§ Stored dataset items
◆ ◆ ◆

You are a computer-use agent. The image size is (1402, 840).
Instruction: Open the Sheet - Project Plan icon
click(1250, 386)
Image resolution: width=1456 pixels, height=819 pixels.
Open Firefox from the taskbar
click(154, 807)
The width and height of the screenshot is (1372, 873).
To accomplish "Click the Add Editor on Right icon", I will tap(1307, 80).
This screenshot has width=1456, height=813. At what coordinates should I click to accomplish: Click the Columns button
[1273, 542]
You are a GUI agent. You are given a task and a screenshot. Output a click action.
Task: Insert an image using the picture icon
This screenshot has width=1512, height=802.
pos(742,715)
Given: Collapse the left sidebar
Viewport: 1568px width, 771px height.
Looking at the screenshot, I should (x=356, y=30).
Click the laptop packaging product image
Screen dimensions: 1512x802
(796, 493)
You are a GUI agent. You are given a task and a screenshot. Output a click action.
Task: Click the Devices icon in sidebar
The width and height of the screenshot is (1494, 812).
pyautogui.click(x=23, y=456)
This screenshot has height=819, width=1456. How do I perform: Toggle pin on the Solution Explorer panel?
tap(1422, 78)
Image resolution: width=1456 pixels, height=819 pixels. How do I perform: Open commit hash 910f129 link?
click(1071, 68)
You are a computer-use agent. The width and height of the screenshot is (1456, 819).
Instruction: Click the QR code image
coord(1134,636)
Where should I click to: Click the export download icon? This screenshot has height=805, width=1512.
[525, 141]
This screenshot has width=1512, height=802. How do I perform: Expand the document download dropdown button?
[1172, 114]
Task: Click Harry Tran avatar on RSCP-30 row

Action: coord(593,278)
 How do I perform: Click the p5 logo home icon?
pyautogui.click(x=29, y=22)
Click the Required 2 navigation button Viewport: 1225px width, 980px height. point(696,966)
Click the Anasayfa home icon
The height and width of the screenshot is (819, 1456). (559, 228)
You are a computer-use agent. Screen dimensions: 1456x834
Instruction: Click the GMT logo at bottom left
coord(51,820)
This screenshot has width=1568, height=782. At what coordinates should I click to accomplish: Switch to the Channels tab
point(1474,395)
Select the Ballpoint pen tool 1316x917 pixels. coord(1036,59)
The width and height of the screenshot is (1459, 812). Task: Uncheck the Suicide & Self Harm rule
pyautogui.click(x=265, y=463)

◆ ◆ ◆

§ YOUR TASK
Every entry above should be duplicated exactly.

§ SOLUTION
You are a computer-use agent. The image size is (1402, 840).
Instruction: Open the Sheet - Project Plan icon
click(1250, 386)
Image resolution: width=1456 pixels, height=819 pixels.
Open Firefox from the taskbar
click(154, 807)
The width and height of the screenshot is (1372, 873).
To accomplish "Click the Add Editor on Right icon", I will tap(1307, 80).
This screenshot has width=1456, height=813. At what coordinates should I click to accomplish: Click the Columns button
[1273, 542]
You are a GUI agent. You are given a task and a screenshot. Output a click action.
Task: Insert an image using the picture icon
This screenshot has width=1512, height=802.
pos(742,715)
Given: Collapse the left sidebar
Viewport: 1568px width, 771px height.
Looking at the screenshot, I should (x=356, y=30).
Click the laptop packaging product image
Screen dimensions: 1512x802
(796, 493)
You are a GUI agent. You are given a task and a screenshot. Output a click action.
Task: Click the Devices icon in sidebar
The width and height of the screenshot is (1494, 812).
pyautogui.click(x=23, y=456)
This screenshot has height=819, width=1456. How do I perform: Toggle pin on the Solution Explorer panel?
tap(1422, 78)
Image resolution: width=1456 pixels, height=819 pixels. How do I perform: Open commit hash 910f129 link?
click(1071, 68)
You are a computer-use agent. The width and height of the screenshot is (1456, 819).
Instruction: Click the QR code image
coord(1134,636)
Where should I click to: Click the export download icon? This screenshot has height=805, width=1512.
[525, 141]
This screenshot has width=1512, height=802. How do I perform: Expand the document download dropdown button?
[1172, 114]
Task: Click Harry Tran avatar on RSCP-30 row

Action: coord(593,278)
 How do I perform: Click the p5 logo home icon?
pyautogui.click(x=29, y=22)
Click the Required 2 navigation button Viewport: 1225px width, 980px height. point(696,966)
Click the Anasayfa home icon
The height and width of the screenshot is (819, 1456). (559, 228)
You are a computer-use agent. Screen dimensions: 1456x834
Instruction: Click the GMT logo at bottom left
coord(51,820)
This screenshot has width=1568, height=782. At what coordinates should I click to accomplish: Switch to the Channels tab
point(1474,395)
Select the Ballpoint pen tool 1316x917 pixels. coord(1036,59)
The width and height of the screenshot is (1459, 812). Task: Uncheck the Suicide & Self Harm rule
pyautogui.click(x=265, y=463)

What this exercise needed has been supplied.